Desafios para a prática da leitura no Brasil

Enviada em 22/11/2020

No filme “Central do Brasil“, a célebre personagem interpretada por Fernanda Montenegro escrevia cartas em uma estação de metrô para que as pessoas que não soubessem escrever pudessem se manifestar e demonstrar carinho por seus entes queridos. Infelizmente, a obra retrata uma realidade no país, muitos cidadãos não sabem ou não costumam ler, e esse contexto é problemático, principalmente, para a ampliação do conhecimento na sociedade.

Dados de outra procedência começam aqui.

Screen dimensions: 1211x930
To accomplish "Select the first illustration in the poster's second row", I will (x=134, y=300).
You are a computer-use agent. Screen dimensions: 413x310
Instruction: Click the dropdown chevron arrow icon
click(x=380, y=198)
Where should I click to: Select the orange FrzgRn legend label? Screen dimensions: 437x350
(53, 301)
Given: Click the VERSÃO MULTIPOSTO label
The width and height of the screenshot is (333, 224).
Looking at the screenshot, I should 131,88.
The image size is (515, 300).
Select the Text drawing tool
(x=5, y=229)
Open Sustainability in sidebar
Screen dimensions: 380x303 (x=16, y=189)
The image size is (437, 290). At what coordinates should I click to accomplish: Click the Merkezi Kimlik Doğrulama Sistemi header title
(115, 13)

Desse modo, é indubitável que por mais que a leitura seja imprescindível para o desenvolvimento educacional, esse hábito não é comum entre os brasileiros, sobretudo, com o futuro da produção de livros comprometido na era digital.

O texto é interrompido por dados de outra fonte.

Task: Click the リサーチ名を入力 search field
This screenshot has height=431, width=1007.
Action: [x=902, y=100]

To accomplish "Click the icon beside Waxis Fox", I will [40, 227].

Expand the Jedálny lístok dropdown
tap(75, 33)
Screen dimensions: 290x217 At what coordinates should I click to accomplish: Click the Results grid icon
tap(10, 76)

Antes de tudo, vale ressaltar que a Constituição Federal de 1988 assegura a todos os indivíduos, a educação como direito básico, e a leitura tem papel fundamental nisso. Entretanto, dados como os da pesquisa Retratos da Leitura do Instituto Pró-Livro revelam que mais de 40% da população não lê no seu dia a dia. Sendo assim, é inevitável que a relação desses aspectos tão divergentes na atual conjuntura do país interfira no desenvolvimento do Brasil, o que implica em graves consequências no ensino da sociedade e inviabiliza o processo de aprendizado e o pleno gozo do direito.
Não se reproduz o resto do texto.